Damas plongée dans le noir suite à une explosion au sud de la capitale

L’ensemble de la capitale syrienne a été privé de courant suite à une «attaque terroriste» contre un gazoduc alimentant deux centrales électriques, a rapporté l’agence de presse Sana. La panne a pourtant été vite réparée.
Sputnik
Un acte de sabotage visant un gazoduc au sud de Damas a provoqué vendredi 17 septembre un black-out dans la capitale syrienne, a annoncé le ministre de l’Électricité, Ghassan al-Zamel.
Dans un entretien accordé à l’agence de presse officielle Sana, il a fait savoir qu’une «attaque terroriste» impliquant des engins explosifs avait visé le pipeline alimentant les centrales électriques de Tichrine et Deir Ali.
Cette dernière assure plus de 50% des besoins énergétiques de la Syrie. D’après M.Zamel, les travaux de réparation ont été vite achevés sur le gazoduc endommagé, ce qui a permis le retour de l’électricité dans tous les gouvernorats du pays.
Plus tard, l'agence Reuters a rapporté que l'attaque contre le gazoduc avait été revendiquée par les djihadistes de Daech*.

Crise humanitaire en Syrie

Après plus d’une décennie de guerre, la Syrie est en proie à d’importantes difficultés humanitaires.

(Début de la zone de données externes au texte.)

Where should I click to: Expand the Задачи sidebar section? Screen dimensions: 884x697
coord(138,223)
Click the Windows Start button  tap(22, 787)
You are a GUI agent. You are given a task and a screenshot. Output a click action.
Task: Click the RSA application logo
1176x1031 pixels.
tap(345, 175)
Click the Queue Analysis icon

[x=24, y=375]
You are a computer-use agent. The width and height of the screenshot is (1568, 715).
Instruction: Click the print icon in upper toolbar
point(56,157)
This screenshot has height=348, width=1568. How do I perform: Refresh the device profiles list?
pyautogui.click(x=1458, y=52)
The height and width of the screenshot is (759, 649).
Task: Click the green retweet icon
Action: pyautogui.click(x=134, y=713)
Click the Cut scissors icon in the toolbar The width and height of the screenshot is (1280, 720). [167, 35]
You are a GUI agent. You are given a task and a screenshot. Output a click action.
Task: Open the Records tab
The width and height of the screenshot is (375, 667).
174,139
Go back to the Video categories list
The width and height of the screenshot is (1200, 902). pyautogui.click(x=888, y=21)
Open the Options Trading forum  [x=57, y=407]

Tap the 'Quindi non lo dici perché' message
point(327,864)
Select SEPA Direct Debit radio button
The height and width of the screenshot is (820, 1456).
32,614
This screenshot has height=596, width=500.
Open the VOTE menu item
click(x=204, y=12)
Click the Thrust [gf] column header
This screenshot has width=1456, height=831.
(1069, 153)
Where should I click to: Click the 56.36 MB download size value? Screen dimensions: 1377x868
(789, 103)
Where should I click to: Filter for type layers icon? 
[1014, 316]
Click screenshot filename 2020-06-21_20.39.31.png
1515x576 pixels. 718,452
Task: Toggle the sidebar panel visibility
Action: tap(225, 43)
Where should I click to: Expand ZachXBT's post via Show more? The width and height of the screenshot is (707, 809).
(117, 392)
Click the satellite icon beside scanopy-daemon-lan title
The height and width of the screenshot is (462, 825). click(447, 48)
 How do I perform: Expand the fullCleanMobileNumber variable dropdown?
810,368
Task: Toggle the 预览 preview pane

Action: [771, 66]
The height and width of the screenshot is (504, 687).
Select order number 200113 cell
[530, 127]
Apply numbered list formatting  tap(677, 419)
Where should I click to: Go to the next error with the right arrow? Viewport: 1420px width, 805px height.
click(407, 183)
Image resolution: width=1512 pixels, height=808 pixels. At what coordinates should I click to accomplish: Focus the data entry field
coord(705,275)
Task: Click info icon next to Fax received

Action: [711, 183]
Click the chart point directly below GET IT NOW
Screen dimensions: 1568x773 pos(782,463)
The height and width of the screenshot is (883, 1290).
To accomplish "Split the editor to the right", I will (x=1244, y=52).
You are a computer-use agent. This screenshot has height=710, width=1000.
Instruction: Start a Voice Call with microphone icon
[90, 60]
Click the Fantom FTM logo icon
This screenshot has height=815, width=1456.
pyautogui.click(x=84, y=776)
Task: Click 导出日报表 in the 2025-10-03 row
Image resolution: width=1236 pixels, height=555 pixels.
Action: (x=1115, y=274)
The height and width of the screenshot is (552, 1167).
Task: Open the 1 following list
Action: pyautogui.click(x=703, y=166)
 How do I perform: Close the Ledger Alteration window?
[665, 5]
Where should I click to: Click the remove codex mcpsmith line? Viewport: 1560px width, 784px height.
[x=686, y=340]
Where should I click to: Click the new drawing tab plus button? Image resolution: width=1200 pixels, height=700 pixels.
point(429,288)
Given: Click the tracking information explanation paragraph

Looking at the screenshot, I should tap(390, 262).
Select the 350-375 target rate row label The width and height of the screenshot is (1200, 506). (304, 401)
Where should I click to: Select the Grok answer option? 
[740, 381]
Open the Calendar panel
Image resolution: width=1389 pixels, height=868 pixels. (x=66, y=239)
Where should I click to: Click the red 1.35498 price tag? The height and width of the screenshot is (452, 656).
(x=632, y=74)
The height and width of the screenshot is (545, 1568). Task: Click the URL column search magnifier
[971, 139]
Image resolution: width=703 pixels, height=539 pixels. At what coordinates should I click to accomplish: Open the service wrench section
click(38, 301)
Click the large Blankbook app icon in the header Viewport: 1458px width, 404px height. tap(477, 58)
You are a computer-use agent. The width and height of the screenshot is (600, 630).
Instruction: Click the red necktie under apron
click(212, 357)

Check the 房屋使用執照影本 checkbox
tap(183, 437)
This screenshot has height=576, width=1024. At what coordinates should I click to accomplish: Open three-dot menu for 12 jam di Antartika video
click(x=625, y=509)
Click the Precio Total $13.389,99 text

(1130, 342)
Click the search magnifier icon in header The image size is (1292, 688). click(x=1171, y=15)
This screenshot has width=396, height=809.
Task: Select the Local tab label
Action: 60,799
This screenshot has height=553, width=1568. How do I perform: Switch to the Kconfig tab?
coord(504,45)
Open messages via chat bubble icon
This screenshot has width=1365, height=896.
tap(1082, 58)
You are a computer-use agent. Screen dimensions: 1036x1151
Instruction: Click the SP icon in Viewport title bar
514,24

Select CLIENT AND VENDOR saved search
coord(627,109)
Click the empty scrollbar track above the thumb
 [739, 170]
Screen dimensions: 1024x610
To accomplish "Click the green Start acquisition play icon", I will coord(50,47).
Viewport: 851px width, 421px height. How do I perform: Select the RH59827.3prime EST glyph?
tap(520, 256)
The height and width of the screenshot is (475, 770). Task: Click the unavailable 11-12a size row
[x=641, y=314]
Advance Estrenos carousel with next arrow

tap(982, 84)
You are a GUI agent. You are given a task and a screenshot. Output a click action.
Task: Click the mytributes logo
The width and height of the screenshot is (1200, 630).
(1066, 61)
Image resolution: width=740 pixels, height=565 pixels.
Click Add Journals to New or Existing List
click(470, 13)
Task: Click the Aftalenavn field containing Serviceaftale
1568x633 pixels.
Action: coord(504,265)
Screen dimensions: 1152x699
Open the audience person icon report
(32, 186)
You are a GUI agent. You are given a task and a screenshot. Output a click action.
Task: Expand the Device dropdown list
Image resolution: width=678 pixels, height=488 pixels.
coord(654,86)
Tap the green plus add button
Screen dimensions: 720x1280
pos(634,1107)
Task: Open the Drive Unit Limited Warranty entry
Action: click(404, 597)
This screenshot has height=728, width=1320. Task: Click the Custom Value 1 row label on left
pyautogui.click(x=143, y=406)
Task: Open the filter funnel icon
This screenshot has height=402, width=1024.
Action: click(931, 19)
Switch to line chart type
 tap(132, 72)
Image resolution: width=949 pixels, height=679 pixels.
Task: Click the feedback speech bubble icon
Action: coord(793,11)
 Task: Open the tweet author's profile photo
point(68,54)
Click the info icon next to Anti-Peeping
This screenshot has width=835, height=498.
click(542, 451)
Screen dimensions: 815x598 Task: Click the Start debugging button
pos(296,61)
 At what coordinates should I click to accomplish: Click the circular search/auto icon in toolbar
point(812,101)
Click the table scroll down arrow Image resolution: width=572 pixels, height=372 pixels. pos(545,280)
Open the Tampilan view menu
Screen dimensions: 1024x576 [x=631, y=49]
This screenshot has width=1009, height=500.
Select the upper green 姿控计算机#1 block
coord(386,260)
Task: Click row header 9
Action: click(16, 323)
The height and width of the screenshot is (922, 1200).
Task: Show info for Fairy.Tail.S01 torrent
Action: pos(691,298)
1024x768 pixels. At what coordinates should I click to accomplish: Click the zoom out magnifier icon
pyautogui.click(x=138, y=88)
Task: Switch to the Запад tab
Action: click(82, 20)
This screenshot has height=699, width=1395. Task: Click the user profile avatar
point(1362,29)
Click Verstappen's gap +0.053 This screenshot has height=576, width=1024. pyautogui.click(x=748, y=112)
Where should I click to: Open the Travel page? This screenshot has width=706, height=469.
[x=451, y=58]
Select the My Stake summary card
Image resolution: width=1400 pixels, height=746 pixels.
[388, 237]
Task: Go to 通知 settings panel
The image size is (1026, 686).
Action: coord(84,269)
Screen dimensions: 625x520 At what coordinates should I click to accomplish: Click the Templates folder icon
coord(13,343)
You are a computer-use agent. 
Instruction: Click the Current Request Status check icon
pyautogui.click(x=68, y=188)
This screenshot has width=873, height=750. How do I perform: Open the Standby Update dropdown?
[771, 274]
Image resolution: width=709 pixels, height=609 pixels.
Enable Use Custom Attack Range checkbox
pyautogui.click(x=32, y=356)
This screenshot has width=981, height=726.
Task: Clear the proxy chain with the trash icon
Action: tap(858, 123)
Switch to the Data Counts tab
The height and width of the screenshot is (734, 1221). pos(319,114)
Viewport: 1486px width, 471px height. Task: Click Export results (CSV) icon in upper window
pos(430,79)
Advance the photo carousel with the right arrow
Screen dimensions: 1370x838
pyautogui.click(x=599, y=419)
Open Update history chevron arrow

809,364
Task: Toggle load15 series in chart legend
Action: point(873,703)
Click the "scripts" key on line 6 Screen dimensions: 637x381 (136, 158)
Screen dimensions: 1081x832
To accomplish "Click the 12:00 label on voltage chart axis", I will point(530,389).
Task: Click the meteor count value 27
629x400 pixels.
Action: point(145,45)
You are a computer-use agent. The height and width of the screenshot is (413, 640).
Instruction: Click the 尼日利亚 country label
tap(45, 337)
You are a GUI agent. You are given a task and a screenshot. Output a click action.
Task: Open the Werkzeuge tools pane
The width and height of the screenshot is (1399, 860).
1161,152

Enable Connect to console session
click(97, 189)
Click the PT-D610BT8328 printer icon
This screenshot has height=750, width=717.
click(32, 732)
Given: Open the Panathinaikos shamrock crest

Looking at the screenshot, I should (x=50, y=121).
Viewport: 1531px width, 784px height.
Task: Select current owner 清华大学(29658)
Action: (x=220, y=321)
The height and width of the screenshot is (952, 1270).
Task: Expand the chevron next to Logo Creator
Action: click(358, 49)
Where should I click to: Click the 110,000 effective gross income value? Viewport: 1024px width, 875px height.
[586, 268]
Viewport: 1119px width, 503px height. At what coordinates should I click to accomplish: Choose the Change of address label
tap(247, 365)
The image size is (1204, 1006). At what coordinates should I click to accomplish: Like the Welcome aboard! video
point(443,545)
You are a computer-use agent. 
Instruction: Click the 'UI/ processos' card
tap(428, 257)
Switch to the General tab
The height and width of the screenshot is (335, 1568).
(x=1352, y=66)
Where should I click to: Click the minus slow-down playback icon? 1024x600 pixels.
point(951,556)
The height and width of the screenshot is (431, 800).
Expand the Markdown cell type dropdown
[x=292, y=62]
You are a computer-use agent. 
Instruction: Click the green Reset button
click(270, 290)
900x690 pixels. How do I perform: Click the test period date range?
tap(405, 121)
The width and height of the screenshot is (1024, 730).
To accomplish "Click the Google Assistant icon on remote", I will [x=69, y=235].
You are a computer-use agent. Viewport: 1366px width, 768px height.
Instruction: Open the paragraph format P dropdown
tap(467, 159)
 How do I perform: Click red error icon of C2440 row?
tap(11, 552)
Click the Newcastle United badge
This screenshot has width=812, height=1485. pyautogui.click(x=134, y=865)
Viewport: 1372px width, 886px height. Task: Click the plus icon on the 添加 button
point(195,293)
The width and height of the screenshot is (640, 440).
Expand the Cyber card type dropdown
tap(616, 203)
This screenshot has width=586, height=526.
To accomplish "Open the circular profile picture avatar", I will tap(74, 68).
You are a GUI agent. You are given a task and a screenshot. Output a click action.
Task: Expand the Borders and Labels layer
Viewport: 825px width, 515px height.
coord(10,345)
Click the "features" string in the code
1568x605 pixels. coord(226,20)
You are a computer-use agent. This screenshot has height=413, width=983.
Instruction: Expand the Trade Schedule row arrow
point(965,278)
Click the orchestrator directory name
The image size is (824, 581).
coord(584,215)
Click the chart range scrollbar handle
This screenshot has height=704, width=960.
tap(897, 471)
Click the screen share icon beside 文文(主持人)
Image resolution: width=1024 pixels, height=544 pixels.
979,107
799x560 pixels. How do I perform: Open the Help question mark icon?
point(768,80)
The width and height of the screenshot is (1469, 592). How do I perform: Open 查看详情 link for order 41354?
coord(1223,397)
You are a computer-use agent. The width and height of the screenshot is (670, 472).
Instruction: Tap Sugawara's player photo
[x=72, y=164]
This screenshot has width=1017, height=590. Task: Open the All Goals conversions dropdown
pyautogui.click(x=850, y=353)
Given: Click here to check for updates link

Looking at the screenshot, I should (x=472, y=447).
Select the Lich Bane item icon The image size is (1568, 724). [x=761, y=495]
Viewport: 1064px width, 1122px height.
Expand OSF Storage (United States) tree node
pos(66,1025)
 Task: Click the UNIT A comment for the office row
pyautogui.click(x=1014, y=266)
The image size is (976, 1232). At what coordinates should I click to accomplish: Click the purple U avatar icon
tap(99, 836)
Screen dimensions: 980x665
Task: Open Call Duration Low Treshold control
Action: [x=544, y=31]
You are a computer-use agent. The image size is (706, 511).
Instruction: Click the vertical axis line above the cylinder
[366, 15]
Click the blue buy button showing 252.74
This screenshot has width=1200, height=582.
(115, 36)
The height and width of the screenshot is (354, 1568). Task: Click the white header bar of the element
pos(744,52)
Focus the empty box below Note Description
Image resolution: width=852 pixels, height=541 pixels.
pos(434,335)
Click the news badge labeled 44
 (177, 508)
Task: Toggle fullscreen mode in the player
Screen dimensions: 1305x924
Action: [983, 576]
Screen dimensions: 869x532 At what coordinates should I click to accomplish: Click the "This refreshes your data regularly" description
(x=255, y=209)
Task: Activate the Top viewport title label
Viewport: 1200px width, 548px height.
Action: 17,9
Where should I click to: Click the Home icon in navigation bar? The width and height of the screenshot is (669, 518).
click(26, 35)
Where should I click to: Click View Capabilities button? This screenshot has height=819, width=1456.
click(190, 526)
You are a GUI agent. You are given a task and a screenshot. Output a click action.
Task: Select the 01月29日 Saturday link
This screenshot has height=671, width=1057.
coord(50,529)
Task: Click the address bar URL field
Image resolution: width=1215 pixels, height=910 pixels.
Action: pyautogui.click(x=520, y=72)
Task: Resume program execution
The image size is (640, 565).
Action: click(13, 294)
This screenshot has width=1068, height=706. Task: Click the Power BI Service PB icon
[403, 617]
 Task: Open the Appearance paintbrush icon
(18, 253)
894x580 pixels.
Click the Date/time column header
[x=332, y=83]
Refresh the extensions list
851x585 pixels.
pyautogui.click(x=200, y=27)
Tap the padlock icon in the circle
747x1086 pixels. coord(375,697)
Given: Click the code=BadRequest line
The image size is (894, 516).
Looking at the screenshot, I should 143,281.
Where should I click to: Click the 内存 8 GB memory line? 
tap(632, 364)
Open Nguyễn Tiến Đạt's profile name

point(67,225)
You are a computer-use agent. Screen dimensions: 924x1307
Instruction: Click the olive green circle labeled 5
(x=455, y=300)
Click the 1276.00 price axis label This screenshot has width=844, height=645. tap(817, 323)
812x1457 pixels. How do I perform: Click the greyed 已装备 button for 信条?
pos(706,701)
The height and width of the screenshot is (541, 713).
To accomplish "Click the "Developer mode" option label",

Plus tôt dans la semaine, le secrétaire général adjoint des Nations unies, Martin Griffiths, a averti que le pays restait pris «dans une spirale descendante».
Selon les évaluations de l’Onu, près de 13,4 millions de personnes à travers la contrée ont besoin d'une aide humanitaire, soit 21% de plus qu’en 2020 et la proportion la plus élevée depuis 2017. Or, «la réalité vécue est encore plus désastreuse que les chiffres ne peuvent le décrire», souligne M.Griffiths.
Outre les destructions majeures, le conflit en Syrie a fait environ 500.000 morts et déplacé des millions de personnes depuis le déclenchement des hostilités en 2011.